**Directions**
Copy the listing below, changing each "dropdown" to "drop-down" and keeping every other character as it stands.

**Data in this exercise**
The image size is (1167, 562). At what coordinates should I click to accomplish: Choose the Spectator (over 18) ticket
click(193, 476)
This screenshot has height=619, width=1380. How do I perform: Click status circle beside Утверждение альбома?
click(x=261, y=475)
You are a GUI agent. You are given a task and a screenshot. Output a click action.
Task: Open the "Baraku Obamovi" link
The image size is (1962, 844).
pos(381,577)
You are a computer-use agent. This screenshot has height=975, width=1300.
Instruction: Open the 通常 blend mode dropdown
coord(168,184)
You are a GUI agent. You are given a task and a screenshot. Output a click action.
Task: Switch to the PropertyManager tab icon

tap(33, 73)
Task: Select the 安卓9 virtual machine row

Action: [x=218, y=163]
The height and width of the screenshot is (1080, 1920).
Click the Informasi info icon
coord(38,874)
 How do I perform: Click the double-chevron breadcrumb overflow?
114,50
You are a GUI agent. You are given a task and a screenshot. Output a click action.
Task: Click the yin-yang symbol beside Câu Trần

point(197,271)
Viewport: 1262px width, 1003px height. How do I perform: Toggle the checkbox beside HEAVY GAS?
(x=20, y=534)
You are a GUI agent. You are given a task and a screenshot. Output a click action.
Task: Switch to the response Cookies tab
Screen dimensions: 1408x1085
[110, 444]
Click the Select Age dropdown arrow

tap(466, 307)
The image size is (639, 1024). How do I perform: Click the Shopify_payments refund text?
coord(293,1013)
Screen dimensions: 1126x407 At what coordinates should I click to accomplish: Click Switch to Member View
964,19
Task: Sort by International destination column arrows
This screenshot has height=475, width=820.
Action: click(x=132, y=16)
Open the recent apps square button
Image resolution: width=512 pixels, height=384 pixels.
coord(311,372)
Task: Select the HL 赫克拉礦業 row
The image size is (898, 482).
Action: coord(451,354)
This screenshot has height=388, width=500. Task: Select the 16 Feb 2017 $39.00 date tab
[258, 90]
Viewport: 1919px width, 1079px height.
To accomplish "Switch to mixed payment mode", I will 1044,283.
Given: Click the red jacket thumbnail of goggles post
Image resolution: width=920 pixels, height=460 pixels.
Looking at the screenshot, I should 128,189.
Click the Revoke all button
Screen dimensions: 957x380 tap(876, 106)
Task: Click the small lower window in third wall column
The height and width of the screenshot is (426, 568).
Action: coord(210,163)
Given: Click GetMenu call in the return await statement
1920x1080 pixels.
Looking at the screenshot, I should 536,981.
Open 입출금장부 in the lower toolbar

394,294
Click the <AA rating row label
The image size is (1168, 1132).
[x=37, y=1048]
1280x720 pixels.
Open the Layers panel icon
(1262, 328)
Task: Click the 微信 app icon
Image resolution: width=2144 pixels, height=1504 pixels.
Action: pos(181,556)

**Answer below**
The image size is (1167, 562). At what coordinates should I click to accomplish: Choose the Spectator (over 18) ticket
click(193, 476)
This screenshot has height=619, width=1380. How do I perform: Click status circle beside Утверждение альбома?
click(x=261, y=475)
You are a GUI agent. You are given a task and a screenshot. Output a click action.
Task: Open the "Baraku Obamovi" link
The image size is (1962, 844).
pos(381,577)
You are a computer-use agent. This screenshot has height=975, width=1300.
Instruction: Open the 通常 blend mode drop-down
coord(168,184)
You are a GUI agent. You are given a task and a screenshot. Output a click action.
Task: Switch to the PropertyManager tab icon

tap(33, 73)
Task: Select the 安卓9 virtual machine row

Action: [x=218, y=163]
The height and width of the screenshot is (1080, 1920).
Click the Informasi info icon
coord(38,874)
 How do I perform: Click the double-chevron breadcrumb overflow?
114,50
You are a GUI agent. You are given a task and a screenshot. Output a click action.
Task: Click the yin-yang symbol beside Câu Trần

point(197,271)
Viewport: 1262px width, 1003px height. How do I perform: Toggle the checkbox beside HEAVY GAS?
(x=20, y=534)
You are a GUI agent. You are given a task and a screenshot. Output a click action.
Task: Switch to the response Cookies tab
Screen dimensions: 1408x1085
[110, 444]
Click the Select Age drop-down arrow

tap(466, 307)
The image size is (639, 1024). How do I perform: Click the Shopify_payments refund text?
coord(293,1013)
Screen dimensions: 1126x407 At what coordinates should I click to accomplish: Click Switch to Member View
964,19
Task: Sort by International destination column arrows
This screenshot has height=475, width=820.
Action: click(x=132, y=16)
Open the recent apps square button
Image resolution: width=512 pixels, height=384 pixels.
coord(311,372)
Task: Select the HL 赫克拉礦業 row
The image size is (898, 482).
Action: coord(451,354)
This screenshot has height=388, width=500. Task: Select the 16 Feb 2017 $39.00 date tab
[258, 90]
Viewport: 1919px width, 1079px height.
To accomplish "Switch to mixed payment mode", I will 1044,283.
Given: Click the red jacket thumbnail of goggles post
Image resolution: width=920 pixels, height=460 pixels.
Looking at the screenshot, I should 128,189.
Click the Revoke all button
Screen dimensions: 957x380 tap(876, 106)
Task: Click the small lower window in third wall column
The height and width of the screenshot is (426, 568).
Action: coord(210,163)
Given: Click GetMenu call in the return await statement
1920x1080 pixels.
Looking at the screenshot, I should 536,981.
Open 입출금장부 in the lower toolbar

394,294
Click the <AA rating row label
The image size is (1168, 1132).
[x=37, y=1048]
1280x720 pixels.
Open the Layers panel icon
(1262, 328)
Task: Click the 微信 app icon
Image resolution: width=2144 pixels, height=1504 pixels.
Action: pos(181,556)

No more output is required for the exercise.